Top 15 Hitters: #2 Josh Sale

Josh Sale
6'1" 215 lbs DOB: 7/5/1991
Bats: Left Throws: Right
2010: Did Not Play
Acquired: 2010 Draft, 1st Round

The Rays top pick in 2010, Sale's calling card is his bat. He's average-at-best in the outfield and on the bases, which means that his hitting really needs to come through, but it's got a chance to be elite. The son of a professional weight lifter, Sale is pure strength with plus bat speed. He's got the chance to produce plus-plus power down the line. His pure hitting tool isn't as good, and he needs to iron out some glitches with his swing, but it's able to play up because he's a selective hitter and waits for a good pitch to hit.

Sale's hitting far outranks the rest of his game. He's a below-average runner whose range in a corner outfield spot would only be average. His arm and fielding actions are both also only okay, and he's not much of a threat on the bases. He's a workout warrior with plus make-up, though, so he'll remain passable in the field and won't relegate himself to DH duty.

Generally guys with only two plus tools don't rate as high as Sale, but his hit and power tools have the potential to be that good. He's often compared to Travis Snider, who is also a hit-first player from the Washington high school ranks. Snider tore through the minors to debut in the majors with Toronto as a 20-year old. Sale won't move that quickly, but he's a good bet to force the Rays hand to move him along.

He's a good enough hitter to at least hold his own in the Midwest League, but with no pro experience, he may start out in a short-season league. The Rays have had just one high school hitter regarded as highly as Sale, Drew Vettleson, and Justin O'Conner, and that was Tim Beckham, who signed quickly and got a lot of ABs in Princeton his draft year, so it's tough to guess where they'll send the 2010 crop.


  1. You guys kill me. Two guys that have yet to face a real pitcher in a real game and they are the #4 and #2 position player prospects. Let's all get into an argument about how these two guys stack up against all of the other position player prospects, and then we argue about how many angels can dance on the head of a pin - it's just as germane. How 'bout we do this - until a position player prospect has 500 plate appearances and 100 games in the field, his status as a prospect is listed as TBD. At least, when we debate the future prospects for guys like Stephen Vogt, Henry Wrigley and Tim Beckham, there are real stats and real results to analyze. Stop being enamored by how someone looks stepping off the bus, and focus on what they have actually done.

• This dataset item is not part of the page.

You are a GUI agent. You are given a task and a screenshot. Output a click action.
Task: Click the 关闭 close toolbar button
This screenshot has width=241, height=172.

    This is just me two cents, and nothing personal directed at either individual. Let them find themselves before you annoint them with a tag that may become an albatross around their necks.

  2. We're just trying to tell who the Rays top position player prospects are. The fact that two guys who are just "stepping off the bus" are this high is not because we are enamoured with them, it's because that part of the Rays system has been weak.

    Unfortunately, when we've had "real stats" and "real results" lately, they haven't been that good (Beckham). I wish the system was so strong in position players that recent draftees didn't make the Top 10, and especially 2 of the Top 5. But that's how we view the current crop of position players. We feel they have a better chance to have an impact at the big league level than the others. It will take a while, and some will fail, but that's how we view the chances as of now.

  3. Here is my response to both anonmous's.......

    These players would not be so high if they were not projected to do so well. If we waited until a guy had 500 PA, we would skip over players like Heyward (at the time), Trout (at the time), and Harper. These guys are legit prospects who have a good chance of doing well. That is why they are rated high. I can guarantee you next year that you will not be questioning about whether we should have put Sale that high.

    So lets say Sale goes out and hits .300/.400/.550. Then we rate him second again behing Jennings after we excluded him from the previous list. That would make these lists look very ignorant, since little had probably changed for Sale over the course of the year. He could be very similar talent wise now as after the 2011 season, so it would be a mistake to leave such a player off the list.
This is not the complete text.